**Instructions to follow**
List each line of the data below that contains the string "checkbox".

**Extracted records**
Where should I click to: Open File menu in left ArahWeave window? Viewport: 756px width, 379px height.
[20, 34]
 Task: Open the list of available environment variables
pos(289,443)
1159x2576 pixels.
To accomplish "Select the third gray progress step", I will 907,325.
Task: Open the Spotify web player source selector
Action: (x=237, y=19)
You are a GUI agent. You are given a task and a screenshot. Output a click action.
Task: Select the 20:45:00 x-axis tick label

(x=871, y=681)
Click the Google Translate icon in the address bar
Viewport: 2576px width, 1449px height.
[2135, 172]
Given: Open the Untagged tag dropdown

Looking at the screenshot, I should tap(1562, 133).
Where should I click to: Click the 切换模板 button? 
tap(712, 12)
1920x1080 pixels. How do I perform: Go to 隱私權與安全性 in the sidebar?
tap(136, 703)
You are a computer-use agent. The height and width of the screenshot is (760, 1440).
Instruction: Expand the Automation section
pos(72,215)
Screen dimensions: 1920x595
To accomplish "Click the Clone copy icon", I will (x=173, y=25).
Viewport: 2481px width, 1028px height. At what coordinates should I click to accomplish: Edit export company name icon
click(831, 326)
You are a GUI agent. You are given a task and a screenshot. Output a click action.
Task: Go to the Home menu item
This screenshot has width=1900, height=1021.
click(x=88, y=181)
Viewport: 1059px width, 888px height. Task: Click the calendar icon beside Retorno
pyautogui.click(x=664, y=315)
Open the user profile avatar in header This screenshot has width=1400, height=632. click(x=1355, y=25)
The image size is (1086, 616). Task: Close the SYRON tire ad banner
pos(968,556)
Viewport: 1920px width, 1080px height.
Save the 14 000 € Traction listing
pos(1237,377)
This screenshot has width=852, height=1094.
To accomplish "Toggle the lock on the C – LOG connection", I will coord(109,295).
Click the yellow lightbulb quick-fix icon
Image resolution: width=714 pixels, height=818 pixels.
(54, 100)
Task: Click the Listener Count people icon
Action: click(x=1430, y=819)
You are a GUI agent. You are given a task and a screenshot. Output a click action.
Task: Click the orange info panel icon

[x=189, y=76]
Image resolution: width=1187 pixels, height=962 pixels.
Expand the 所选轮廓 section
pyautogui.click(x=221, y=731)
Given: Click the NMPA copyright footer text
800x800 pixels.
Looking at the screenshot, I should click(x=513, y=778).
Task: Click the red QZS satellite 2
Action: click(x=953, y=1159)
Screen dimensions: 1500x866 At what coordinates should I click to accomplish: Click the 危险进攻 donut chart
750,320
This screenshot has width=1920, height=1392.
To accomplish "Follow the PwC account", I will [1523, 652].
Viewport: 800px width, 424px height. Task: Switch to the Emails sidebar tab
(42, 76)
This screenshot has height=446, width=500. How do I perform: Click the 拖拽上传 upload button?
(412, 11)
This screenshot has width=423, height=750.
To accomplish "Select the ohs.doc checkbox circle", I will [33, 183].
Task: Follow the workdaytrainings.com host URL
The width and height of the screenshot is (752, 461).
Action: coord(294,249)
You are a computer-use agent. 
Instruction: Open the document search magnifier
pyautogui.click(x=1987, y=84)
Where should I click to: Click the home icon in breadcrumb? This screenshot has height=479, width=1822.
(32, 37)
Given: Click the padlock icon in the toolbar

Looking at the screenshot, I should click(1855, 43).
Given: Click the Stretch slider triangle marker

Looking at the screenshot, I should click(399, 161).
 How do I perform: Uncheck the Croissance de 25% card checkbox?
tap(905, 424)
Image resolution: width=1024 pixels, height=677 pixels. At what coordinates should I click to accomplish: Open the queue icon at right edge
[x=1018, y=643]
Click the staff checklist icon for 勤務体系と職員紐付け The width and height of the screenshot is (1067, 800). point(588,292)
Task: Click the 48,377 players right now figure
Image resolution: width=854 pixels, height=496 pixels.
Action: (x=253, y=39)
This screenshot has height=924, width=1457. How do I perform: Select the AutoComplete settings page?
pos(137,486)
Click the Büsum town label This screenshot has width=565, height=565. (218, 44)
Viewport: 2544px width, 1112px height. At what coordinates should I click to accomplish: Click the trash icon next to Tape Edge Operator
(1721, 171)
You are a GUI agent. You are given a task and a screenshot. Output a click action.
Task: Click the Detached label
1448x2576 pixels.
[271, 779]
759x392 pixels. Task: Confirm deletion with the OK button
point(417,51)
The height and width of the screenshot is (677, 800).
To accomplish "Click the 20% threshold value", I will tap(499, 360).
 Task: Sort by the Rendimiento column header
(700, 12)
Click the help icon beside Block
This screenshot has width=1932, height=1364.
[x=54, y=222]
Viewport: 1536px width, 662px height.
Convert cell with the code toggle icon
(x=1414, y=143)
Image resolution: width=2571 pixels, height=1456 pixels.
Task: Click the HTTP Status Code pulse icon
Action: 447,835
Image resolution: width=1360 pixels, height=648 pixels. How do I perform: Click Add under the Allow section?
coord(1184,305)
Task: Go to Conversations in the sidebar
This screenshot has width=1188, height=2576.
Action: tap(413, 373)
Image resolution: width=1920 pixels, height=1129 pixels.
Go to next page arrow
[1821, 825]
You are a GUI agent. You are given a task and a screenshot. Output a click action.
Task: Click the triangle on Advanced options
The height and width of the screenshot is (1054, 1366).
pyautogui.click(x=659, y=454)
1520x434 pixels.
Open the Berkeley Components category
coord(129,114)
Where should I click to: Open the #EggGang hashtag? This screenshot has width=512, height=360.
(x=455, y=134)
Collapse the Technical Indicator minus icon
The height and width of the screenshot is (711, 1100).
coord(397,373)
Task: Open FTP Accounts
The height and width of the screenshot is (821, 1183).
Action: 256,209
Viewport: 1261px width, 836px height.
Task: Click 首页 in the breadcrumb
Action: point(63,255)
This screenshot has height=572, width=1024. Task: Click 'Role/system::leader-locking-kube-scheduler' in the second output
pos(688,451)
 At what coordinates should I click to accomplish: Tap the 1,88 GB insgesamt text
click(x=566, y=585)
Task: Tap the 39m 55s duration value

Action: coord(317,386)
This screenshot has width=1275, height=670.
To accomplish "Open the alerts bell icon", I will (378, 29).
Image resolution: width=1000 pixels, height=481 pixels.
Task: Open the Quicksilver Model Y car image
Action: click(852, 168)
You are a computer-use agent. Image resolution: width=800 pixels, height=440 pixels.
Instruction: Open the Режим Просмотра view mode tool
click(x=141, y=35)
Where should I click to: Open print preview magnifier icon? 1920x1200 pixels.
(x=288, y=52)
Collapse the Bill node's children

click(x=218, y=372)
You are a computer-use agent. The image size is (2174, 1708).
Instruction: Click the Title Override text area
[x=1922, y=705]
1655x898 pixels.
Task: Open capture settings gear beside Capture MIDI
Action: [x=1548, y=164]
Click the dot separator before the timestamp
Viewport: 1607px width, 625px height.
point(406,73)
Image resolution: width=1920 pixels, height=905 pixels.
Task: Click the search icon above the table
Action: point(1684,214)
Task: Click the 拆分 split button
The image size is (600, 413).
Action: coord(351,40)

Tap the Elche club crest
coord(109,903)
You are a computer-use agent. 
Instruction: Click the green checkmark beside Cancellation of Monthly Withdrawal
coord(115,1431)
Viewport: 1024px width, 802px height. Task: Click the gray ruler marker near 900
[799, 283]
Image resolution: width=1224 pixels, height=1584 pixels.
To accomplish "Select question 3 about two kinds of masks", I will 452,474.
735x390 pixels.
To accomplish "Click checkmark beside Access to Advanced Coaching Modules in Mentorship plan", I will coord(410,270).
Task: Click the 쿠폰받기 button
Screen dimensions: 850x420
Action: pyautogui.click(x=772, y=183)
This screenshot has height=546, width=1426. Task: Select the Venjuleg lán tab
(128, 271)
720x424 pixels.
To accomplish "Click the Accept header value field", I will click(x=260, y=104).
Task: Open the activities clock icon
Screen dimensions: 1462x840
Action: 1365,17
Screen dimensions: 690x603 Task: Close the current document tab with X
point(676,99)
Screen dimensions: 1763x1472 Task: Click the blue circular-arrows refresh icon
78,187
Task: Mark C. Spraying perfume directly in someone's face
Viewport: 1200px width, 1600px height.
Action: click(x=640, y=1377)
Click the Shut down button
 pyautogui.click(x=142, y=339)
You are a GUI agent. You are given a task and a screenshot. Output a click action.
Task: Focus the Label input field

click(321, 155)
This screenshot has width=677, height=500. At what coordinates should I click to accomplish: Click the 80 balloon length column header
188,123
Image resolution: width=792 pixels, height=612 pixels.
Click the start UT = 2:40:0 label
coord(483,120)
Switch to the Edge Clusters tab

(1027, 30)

**Response for this exercise**
To accomplish "Select the ohs.doc checkbox circle", I will [33, 183].
 How do I perform: Uncheck the Croissance de 25% card checkbox?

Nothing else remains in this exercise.